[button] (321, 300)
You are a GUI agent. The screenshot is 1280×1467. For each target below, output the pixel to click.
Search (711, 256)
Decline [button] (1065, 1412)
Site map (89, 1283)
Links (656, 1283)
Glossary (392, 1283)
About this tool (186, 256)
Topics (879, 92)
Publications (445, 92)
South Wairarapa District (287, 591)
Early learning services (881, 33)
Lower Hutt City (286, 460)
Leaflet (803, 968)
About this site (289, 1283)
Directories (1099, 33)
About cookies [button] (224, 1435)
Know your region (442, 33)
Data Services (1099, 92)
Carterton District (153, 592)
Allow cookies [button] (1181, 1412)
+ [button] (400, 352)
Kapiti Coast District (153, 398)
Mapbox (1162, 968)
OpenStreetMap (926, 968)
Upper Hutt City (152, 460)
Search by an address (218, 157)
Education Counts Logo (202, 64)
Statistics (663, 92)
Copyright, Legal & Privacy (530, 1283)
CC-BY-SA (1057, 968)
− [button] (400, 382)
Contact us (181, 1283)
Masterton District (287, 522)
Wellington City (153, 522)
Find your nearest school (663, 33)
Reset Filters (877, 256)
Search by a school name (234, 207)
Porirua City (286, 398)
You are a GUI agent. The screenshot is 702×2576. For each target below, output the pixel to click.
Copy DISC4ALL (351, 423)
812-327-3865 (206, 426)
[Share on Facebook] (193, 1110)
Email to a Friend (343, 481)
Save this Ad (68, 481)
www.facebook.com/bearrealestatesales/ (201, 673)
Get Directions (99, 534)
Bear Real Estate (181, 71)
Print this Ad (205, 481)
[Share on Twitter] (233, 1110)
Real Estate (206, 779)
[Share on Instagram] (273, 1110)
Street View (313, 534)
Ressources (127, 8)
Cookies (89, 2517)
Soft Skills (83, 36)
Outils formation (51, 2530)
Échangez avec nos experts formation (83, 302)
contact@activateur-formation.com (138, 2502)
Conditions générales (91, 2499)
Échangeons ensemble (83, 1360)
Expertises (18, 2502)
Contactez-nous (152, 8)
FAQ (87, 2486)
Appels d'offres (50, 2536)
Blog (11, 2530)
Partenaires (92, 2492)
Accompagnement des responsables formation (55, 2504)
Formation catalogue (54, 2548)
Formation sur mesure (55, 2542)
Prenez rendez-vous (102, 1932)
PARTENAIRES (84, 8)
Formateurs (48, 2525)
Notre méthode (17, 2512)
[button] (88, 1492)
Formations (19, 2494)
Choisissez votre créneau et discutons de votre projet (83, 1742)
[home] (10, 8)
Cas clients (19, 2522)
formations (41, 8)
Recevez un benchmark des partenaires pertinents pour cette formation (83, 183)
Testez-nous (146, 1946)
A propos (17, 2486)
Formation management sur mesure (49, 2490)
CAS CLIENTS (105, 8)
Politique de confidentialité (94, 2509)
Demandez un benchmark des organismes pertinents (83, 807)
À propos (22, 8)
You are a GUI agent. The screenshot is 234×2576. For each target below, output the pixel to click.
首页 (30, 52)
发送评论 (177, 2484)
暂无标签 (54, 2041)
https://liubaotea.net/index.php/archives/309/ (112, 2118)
------------------------------
*Task details:* The entries above must be output exactly, with every line preserved.

*Task output:*
[button] (321, 300)
You are a GUI agent. The screenshot is 1280×1467. For each target below, output the pixel to click.
Search (711, 256)
Decline [button] (1065, 1412)
Site map (89, 1283)
Links (656, 1283)
Glossary (392, 1283)
About this tool (186, 256)
Topics (879, 92)
Publications (445, 92)
South Wairarapa District (287, 591)
Early learning services (881, 33)
Lower Hutt City (286, 460)
Leaflet (803, 968)
About this site (289, 1283)
Directories (1099, 33)
About cookies [button] (224, 1435)
Know your region (442, 33)
Data Services (1099, 92)
Carterton District (153, 592)
Allow cookies [button] (1181, 1412)
+ [button] (400, 352)
Kapiti Coast District (153, 398)
Mapbox (1162, 968)
OpenStreetMap (926, 968)
Upper Hutt City (152, 460)
Search by an address (218, 157)
Education Counts Logo (202, 64)
Statistics (663, 92)
Copyright, Legal & Privacy (530, 1283)
CC-BY-SA (1057, 968)
− [button] (400, 382)
Contact us (181, 1283)
Masterton District (287, 522)
Wellington City (153, 522)
Find your nearest school (663, 33)
Reset Filters (877, 256)
Search by a school name (234, 207)
Porirua City (286, 398)
You are a GUI agent. The screenshot is 702×2576. For each target below, output the pixel to click.
Copy DISC4ALL (351, 423)
812-327-3865 (206, 426)
[Share on Facebook] (193, 1110)
Email to a Friend (343, 481)
Save this Ad (68, 481)
www.facebook.com/bearrealestatesales/ (201, 673)
Get Directions (99, 534)
Bear Real Estate (181, 71)
Print this Ad (205, 481)
[Share on Twitter] (233, 1110)
Real Estate (206, 779)
[Share on Instagram] (273, 1110)
Street View (313, 534)
Ressources (127, 8)
Cookies (89, 2517)
Soft Skills (83, 36)
Outils formation (51, 2530)
Échangez avec nos experts formation (83, 302)
contact@activateur-formation.com (138, 2502)
Conditions générales (91, 2499)
Échangeons ensemble (83, 1360)
Expertises (18, 2502)
Contactez-nous (152, 8)
FAQ (87, 2486)
Appels d'offres (50, 2536)
Blog (11, 2530)
Partenaires (92, 2492)
Accompagnement des responsables formation (55, 2504)
Formation catalogue (54, 2548)
Formation sur mesure (55, 2542)
Prenez rendez-vous (102, 1932)
PARTENAIRES (84, 8)
Formateurs (48, 2525)
Notre méthode (17, 2512)
[button] (88, 1492)
Formations (19, 2494)
Choisissez votre créneau et discutons de votre projet (83, 1742)
[home] (10, 8)
Cas clients (19, 2522)
formations (41, 8)
Recevez un benchmark des partenaires pertinents pour cette formation (83, 183)
Testez-nous (146, 1946)
A propos (17, 2486)
Formation management sur mesure (49, 2490)
CAS CLIENTS (105, 8)
Politique de confidentialité (94, 2509)
Demandez un benchmark des organismes pertinents (83, 807)
À propos (22, 8)
You are a GUI agent. The screenshot is 234×2576. For each target below, output the pixel to click.
首页 (30, 52)
发送评论 (177, 2484)
暂无标签 (54, 2041)
https://liubaotea.net/index.php/archives/309/ (112, 2118)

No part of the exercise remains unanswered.